I’m in the midst of a really bad fibro flareup lately, and am burning through my sick days at work pretty quickly. It’s frustrating and I need a way out, and something else that I can do as sustainable income.
I’m in a bunch of differently-intersectional support circles, and I’ve noticed the following:
Disability circles: Doesn’t understand the impact of my disability on my profession (because they don’t understand what my profession entails)
Technology circles: Doesn’t understand the impact of my disability on my profession (because they don’t understand what my disability entails)
The thin segment of disability+technology together: Doesn’t have any answers either, just sympathy and relatable experiences with not knowing what the hell to do
I keep asking in technology circles to see if anyone knows other jobs that would use my brain without needing to use my body and I keep on having to grow the list longer and longer with preemptions. No, I can’t go into management; I’m not good at coordinating other peoples' moving parts and it’s not what satisfies me as an engineer, and the brain fog from the pain makes this not a thing I’m likely to be able to get good at. No, I can’t go into teaching or training; that has even more requirements and rigidity in terms of my scheduling and I cannot do anything that requires that I be available at precise times on specific days.
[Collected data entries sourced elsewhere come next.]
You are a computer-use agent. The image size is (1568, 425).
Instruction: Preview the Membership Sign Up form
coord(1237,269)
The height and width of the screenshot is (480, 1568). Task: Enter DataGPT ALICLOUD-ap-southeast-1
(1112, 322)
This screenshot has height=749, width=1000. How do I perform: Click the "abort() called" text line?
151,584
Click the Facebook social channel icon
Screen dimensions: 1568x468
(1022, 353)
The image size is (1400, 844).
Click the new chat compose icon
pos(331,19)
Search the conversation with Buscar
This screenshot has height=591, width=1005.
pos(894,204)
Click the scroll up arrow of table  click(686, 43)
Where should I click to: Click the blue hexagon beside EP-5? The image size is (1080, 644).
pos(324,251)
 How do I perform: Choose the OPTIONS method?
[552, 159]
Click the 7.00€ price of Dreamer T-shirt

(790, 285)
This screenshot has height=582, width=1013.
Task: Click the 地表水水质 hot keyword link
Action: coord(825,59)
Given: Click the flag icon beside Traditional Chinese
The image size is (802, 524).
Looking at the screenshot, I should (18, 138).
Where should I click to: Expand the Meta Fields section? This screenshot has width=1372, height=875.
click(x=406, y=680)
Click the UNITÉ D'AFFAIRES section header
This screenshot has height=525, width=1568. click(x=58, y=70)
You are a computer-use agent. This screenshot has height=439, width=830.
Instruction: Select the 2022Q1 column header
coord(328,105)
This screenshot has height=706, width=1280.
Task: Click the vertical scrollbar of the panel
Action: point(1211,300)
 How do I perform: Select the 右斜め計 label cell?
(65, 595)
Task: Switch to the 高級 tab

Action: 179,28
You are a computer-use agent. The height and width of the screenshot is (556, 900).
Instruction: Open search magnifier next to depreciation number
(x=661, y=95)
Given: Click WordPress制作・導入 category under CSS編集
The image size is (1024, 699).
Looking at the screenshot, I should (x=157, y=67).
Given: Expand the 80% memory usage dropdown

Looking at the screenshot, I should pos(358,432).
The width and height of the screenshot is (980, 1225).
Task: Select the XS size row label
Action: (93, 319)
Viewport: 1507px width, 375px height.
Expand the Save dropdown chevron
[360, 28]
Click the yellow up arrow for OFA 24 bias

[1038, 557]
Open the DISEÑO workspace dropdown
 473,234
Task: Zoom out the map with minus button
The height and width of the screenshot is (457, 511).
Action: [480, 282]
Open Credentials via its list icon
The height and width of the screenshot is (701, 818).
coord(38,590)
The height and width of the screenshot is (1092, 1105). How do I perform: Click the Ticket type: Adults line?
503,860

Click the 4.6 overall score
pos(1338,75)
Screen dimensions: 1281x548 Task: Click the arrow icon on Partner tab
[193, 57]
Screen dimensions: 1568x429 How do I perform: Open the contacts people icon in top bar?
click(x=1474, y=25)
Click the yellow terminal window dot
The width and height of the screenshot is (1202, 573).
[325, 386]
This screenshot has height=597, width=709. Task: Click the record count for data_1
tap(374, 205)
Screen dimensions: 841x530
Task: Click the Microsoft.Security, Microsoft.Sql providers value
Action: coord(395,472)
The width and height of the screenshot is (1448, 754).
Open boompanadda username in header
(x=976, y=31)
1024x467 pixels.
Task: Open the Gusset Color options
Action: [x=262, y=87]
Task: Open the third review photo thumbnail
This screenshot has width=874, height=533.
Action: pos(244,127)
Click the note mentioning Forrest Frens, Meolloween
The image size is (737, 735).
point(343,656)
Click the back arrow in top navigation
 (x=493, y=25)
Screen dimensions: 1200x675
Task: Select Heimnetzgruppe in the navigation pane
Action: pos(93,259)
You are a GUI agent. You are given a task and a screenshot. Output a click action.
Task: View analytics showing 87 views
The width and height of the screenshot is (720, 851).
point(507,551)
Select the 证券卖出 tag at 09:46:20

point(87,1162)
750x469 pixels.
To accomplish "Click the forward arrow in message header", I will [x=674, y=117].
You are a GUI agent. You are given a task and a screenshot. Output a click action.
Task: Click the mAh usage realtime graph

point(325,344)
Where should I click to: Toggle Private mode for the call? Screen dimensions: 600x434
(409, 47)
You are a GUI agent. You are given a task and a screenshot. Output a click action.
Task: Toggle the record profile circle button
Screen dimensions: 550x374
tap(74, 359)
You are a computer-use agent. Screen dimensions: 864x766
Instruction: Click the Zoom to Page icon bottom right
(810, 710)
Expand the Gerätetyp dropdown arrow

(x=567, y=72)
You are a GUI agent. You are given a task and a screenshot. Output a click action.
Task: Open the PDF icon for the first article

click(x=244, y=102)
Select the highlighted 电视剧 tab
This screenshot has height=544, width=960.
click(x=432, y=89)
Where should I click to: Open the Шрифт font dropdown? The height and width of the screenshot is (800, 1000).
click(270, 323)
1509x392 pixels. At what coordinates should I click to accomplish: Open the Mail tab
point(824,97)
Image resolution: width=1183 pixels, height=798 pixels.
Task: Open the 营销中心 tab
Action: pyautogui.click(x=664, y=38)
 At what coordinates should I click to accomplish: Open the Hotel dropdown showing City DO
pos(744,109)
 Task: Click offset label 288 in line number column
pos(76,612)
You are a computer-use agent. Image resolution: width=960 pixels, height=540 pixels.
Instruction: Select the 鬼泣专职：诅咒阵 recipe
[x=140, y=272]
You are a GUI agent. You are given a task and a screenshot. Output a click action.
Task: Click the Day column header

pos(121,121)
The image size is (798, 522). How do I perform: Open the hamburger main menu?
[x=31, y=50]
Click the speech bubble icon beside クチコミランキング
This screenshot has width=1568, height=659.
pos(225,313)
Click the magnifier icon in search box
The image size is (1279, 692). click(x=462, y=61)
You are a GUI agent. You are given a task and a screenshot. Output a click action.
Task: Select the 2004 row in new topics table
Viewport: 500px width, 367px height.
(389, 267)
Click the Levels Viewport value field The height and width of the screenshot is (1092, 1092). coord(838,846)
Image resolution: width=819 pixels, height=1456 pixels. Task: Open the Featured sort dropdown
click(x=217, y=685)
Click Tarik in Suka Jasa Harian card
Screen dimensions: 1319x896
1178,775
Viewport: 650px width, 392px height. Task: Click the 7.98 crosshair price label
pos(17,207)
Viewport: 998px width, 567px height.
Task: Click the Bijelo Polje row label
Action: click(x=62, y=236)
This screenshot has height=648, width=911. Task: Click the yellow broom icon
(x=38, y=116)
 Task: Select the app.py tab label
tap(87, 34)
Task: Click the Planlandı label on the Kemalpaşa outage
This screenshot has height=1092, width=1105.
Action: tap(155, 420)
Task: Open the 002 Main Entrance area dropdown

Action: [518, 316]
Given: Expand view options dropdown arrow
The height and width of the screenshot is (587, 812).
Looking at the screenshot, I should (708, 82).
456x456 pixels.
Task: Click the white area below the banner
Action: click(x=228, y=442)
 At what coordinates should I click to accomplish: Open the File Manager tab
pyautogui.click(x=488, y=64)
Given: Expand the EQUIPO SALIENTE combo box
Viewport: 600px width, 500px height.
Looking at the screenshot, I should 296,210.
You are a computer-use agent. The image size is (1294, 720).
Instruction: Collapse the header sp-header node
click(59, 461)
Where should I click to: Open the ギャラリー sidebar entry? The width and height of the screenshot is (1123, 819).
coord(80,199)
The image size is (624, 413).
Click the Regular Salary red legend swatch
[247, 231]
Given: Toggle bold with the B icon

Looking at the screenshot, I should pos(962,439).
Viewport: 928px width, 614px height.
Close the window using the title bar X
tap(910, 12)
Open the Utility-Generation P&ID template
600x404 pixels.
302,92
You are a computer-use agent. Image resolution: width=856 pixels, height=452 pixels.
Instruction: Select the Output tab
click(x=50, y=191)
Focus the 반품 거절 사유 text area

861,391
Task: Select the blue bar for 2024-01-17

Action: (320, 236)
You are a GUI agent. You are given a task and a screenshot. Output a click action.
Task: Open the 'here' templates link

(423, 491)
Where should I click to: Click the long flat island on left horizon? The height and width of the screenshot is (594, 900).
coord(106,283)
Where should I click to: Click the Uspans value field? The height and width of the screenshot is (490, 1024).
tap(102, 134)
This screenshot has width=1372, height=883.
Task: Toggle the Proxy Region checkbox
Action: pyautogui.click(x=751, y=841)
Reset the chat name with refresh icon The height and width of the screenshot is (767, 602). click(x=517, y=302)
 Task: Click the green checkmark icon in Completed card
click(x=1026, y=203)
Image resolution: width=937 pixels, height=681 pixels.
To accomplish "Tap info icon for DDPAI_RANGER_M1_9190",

I ask in disability circles, and there’s another, different list; no, I can’t use voice recognition software to program (not while there’s shared open-plan workspaces or I’m working in languages which aren’t suited to it – and I usually don’t have a choice of language). I still can’t go into management; it’s a completely different set of skills and not a natural progression. I already have a good ergonomic setup, both at home and at work. And employers don’t look too kindly on me smoking weed all day.
And in the intersectional circle, the only response I ever get is: “I have no idea, let me know if you figure something out.”